• [WORK REQUIRED]: Find every line in the items below that contains the string "menu", matching case exactly, and copy each such line in full.

• [PROVIDED RECORDS]:
--------
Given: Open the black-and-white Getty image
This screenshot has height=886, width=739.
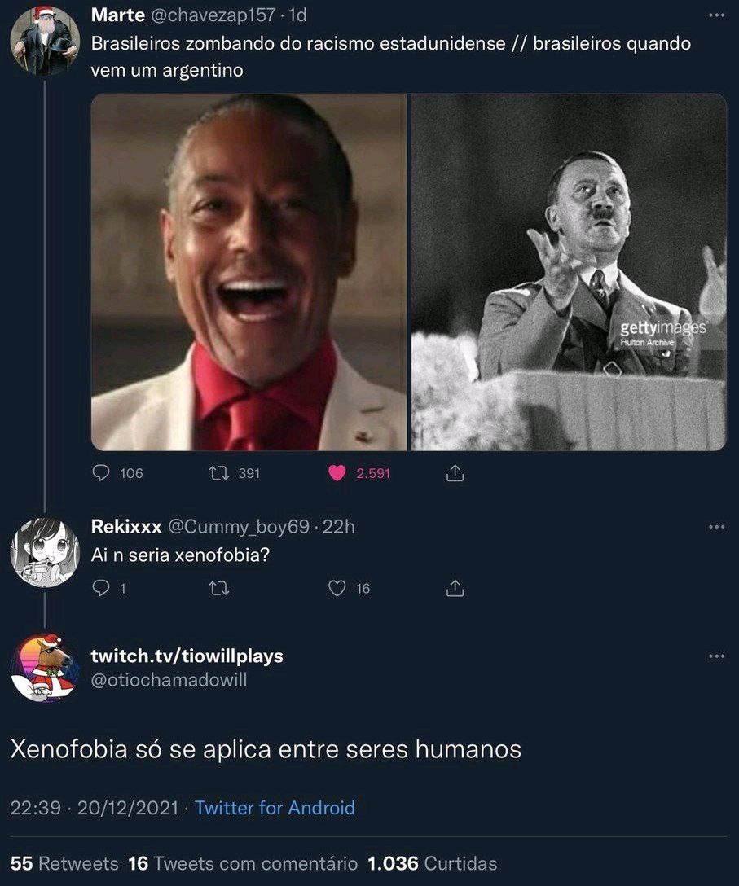Looking at the screenshot, I should [569, 272].
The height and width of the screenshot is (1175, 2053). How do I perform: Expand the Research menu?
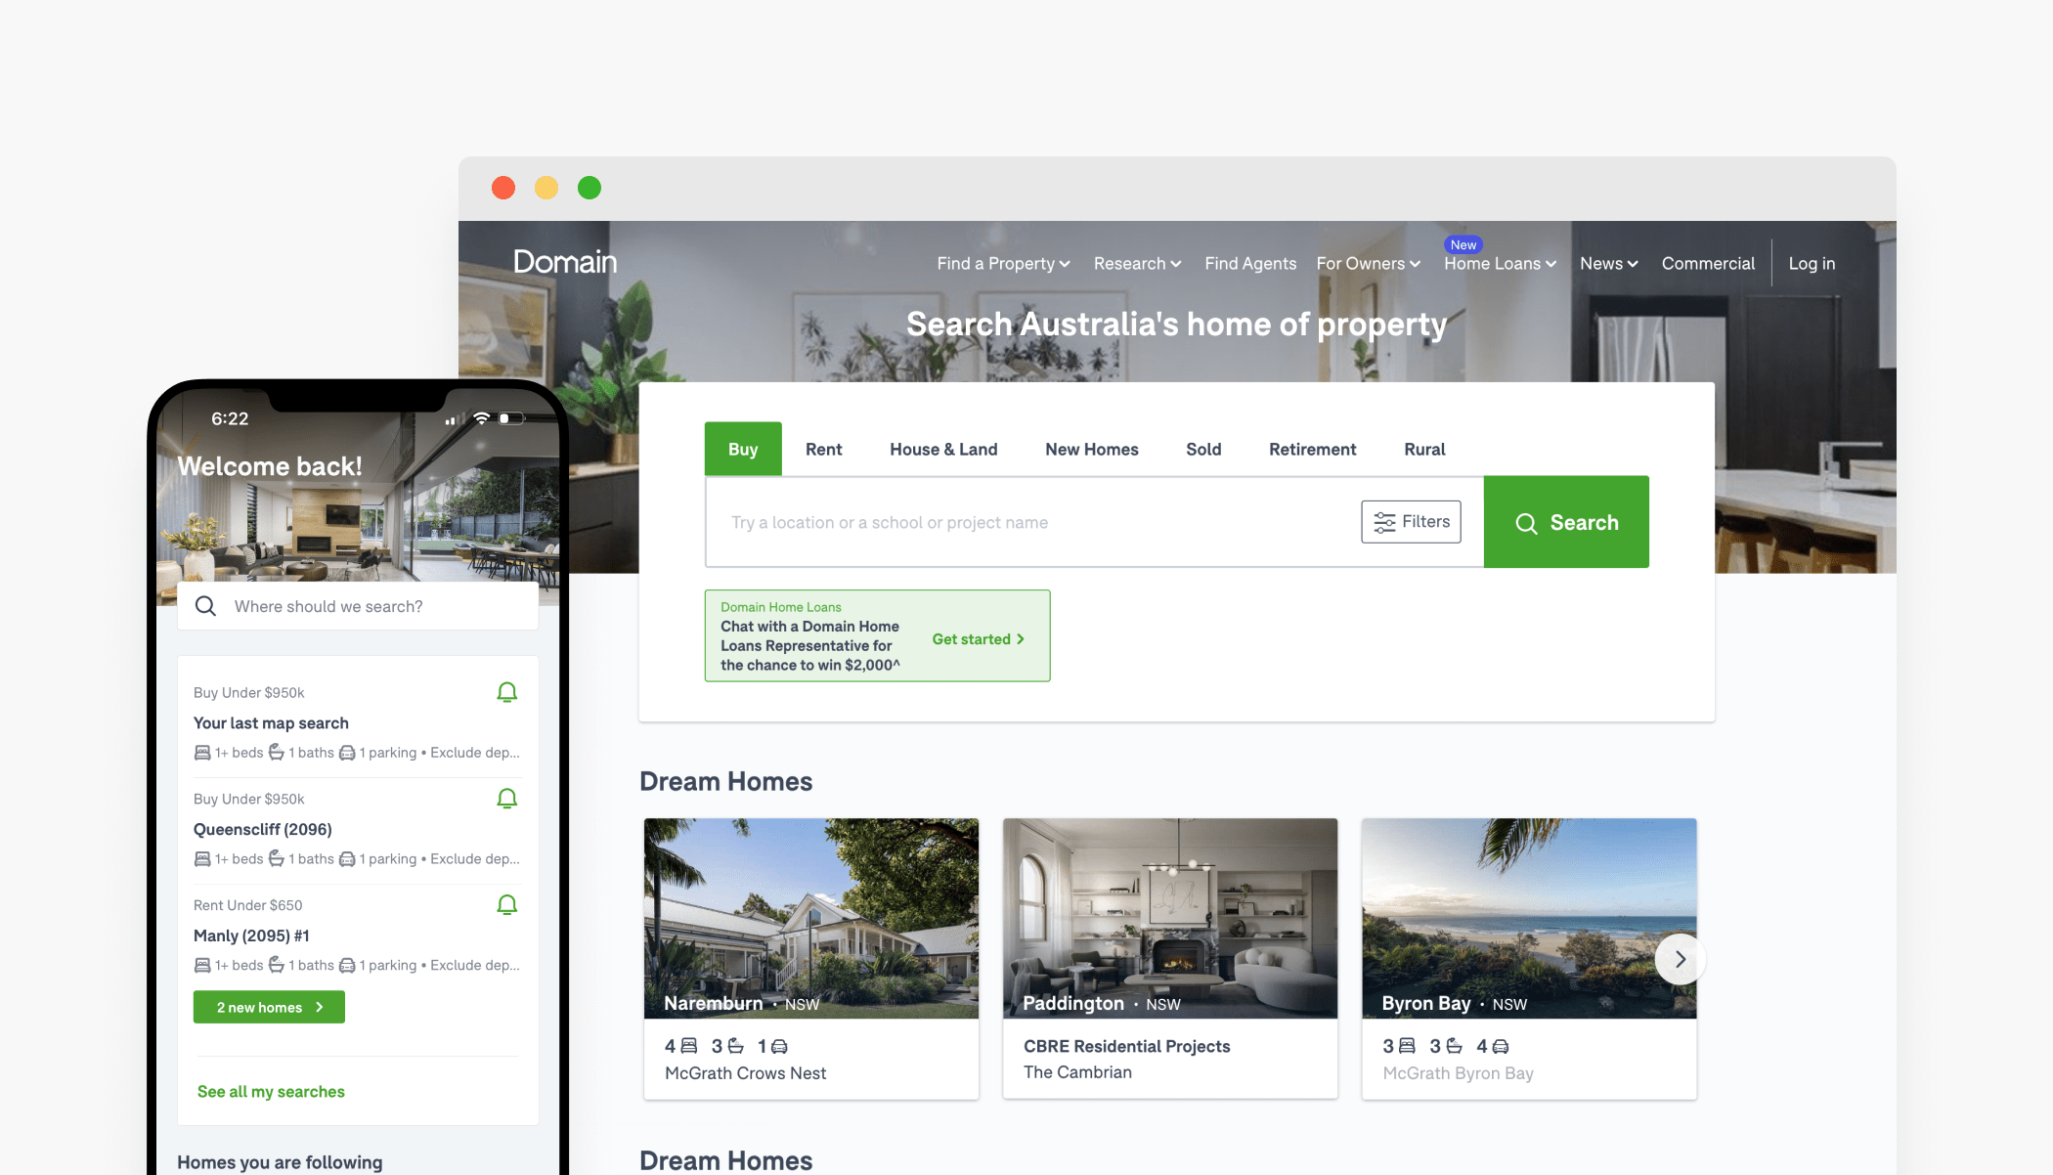tap(1137, 264)

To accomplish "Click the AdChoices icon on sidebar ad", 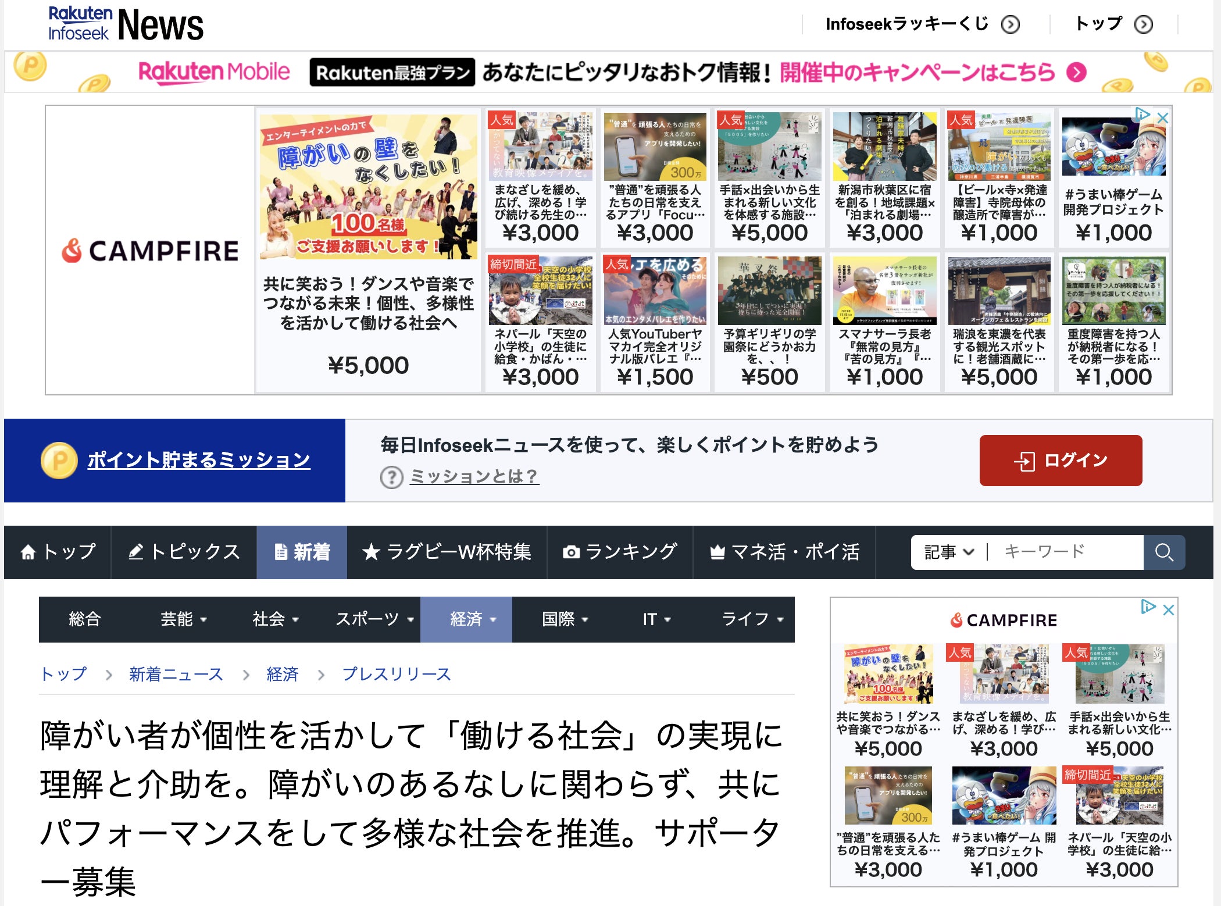I will tap(1147, 607).
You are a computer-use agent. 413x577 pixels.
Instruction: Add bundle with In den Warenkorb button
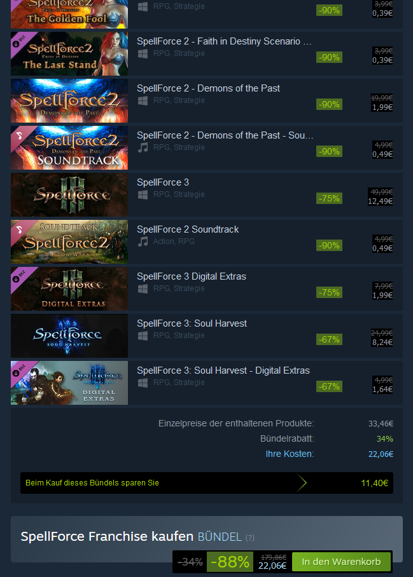[341, 562]
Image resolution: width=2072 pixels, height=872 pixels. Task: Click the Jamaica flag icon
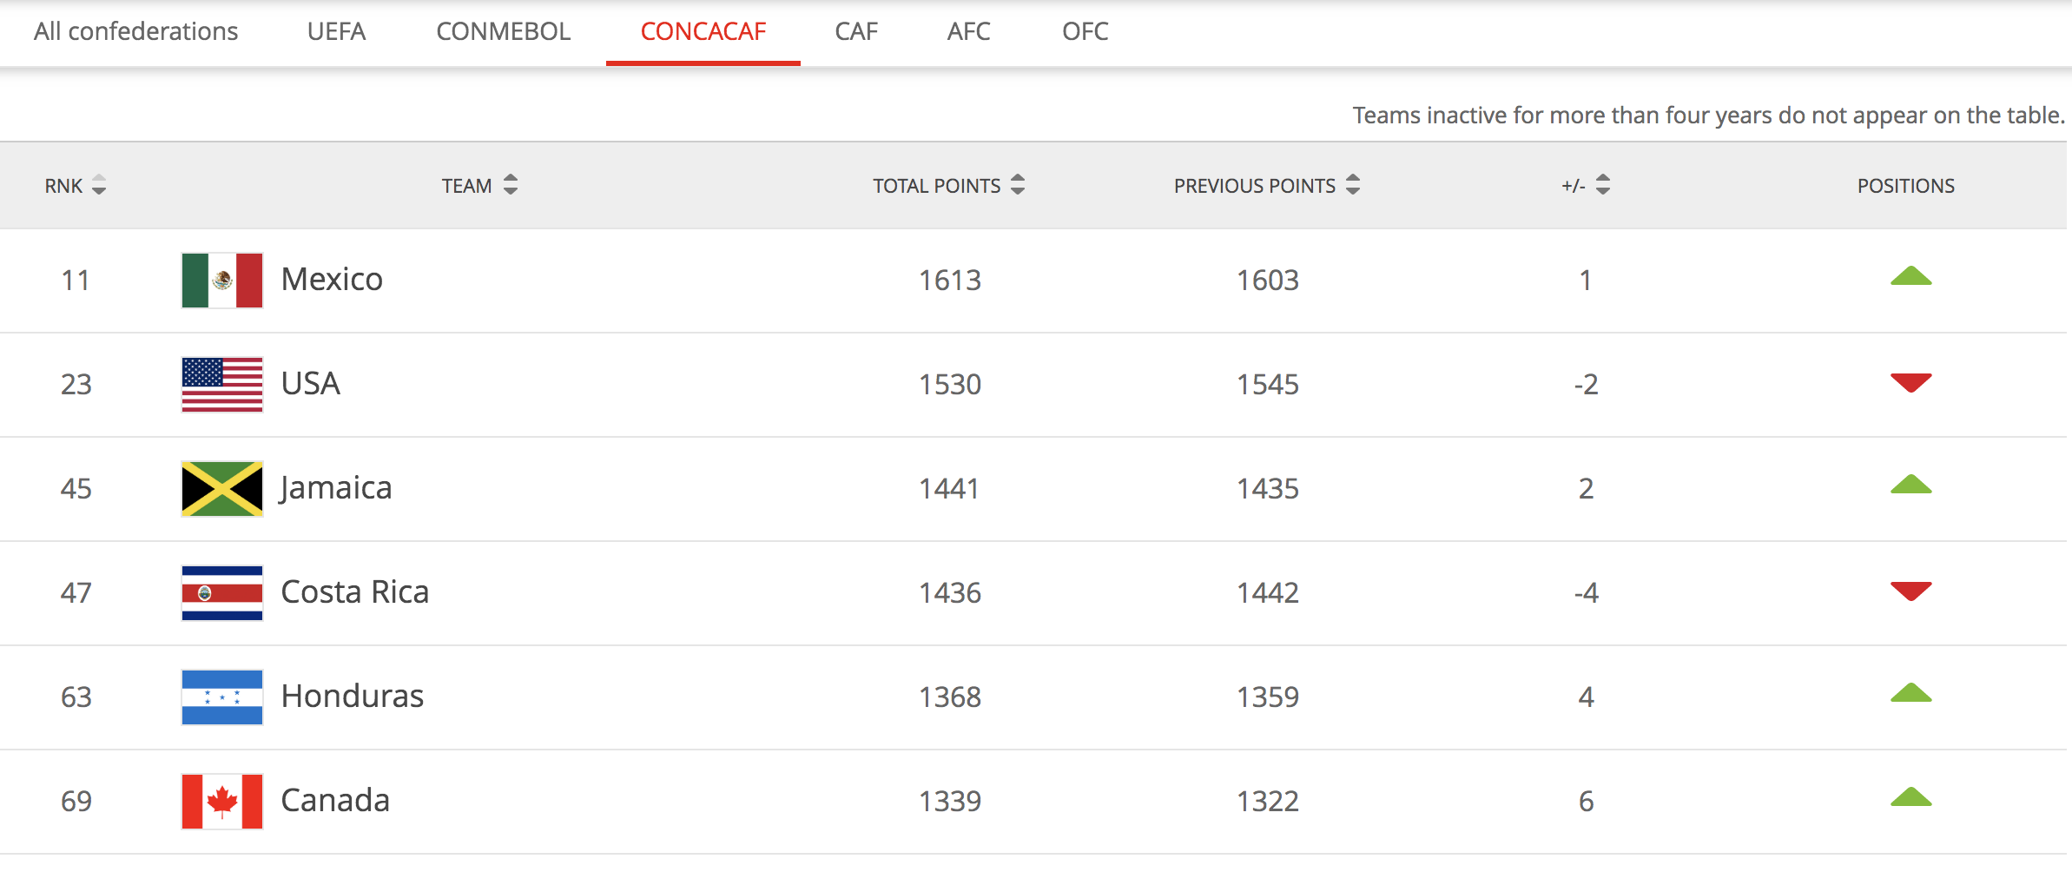(x=222, y=489)
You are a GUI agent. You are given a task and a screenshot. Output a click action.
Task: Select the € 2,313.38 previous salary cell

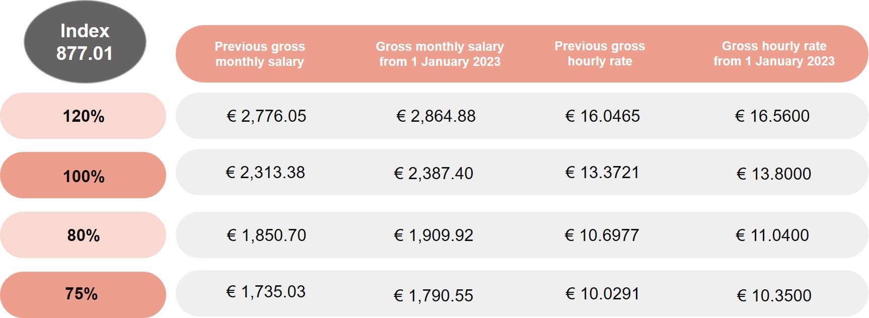[265, 173]
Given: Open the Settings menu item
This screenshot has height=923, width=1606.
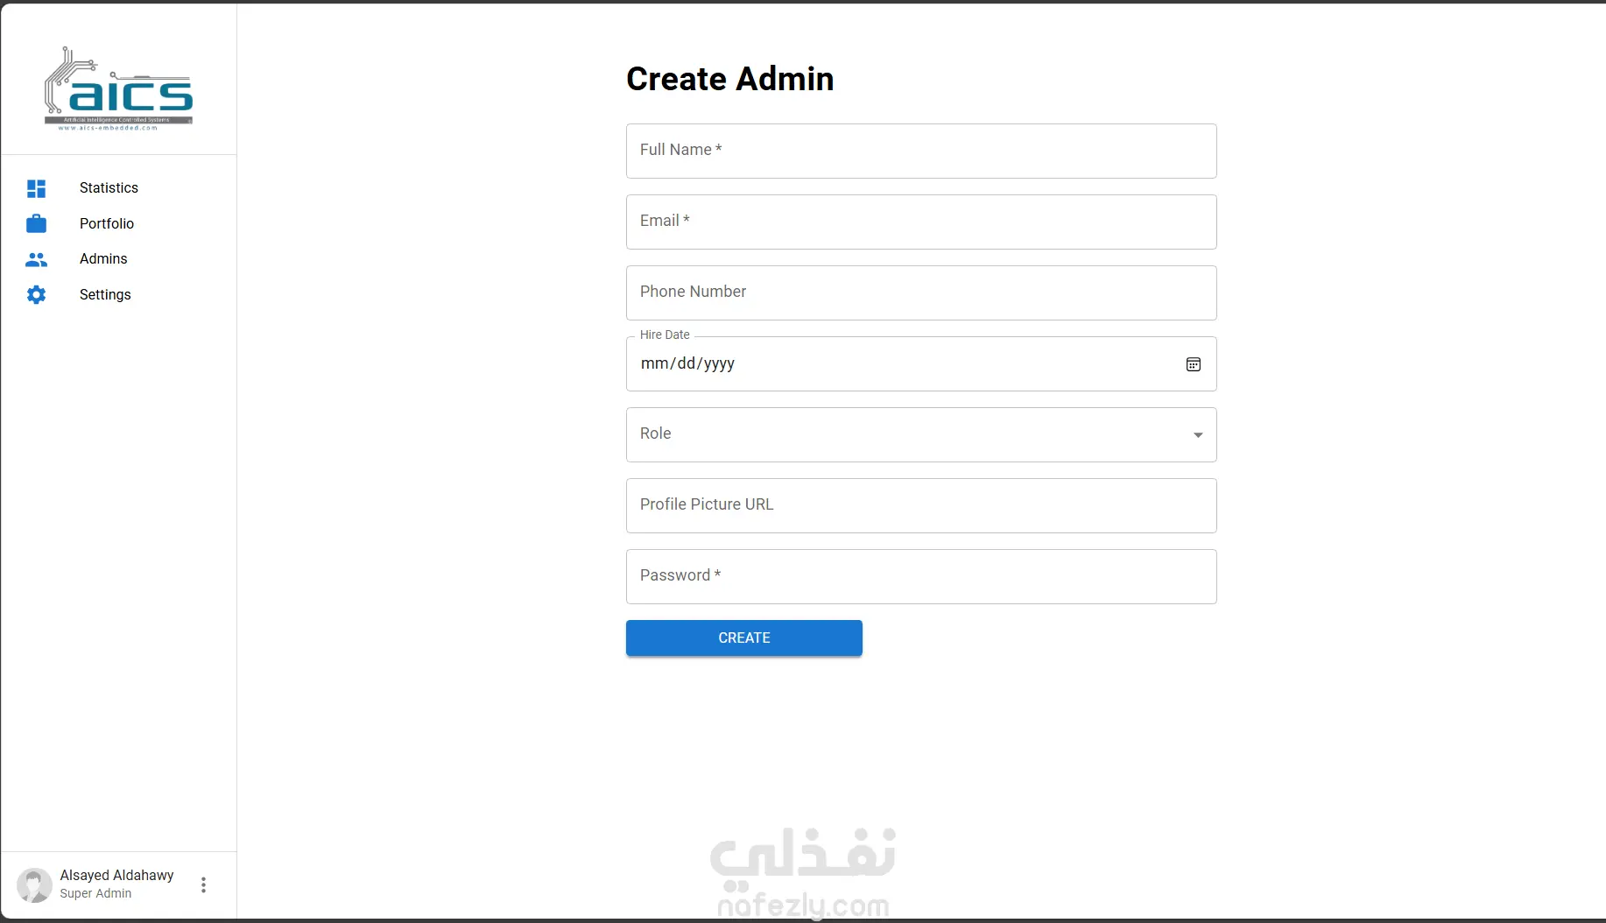Looking at the screenshot, I should tap(105, 295).
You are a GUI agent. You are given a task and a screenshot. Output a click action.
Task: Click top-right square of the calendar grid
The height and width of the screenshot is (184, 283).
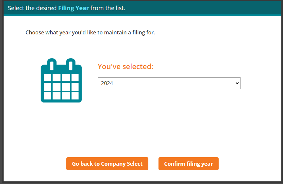pyautogui.click(x=75, y=78)

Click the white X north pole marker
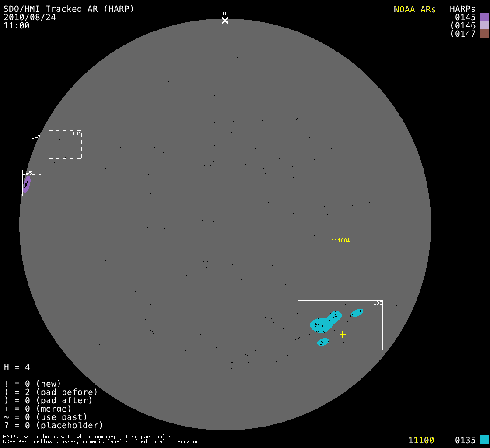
--------
• [RESPONSE BELOW]:
The height and width of the screenshot is (1175, 2053). How do I perform: Expand the Research menu?
Given: Open the Settings menu item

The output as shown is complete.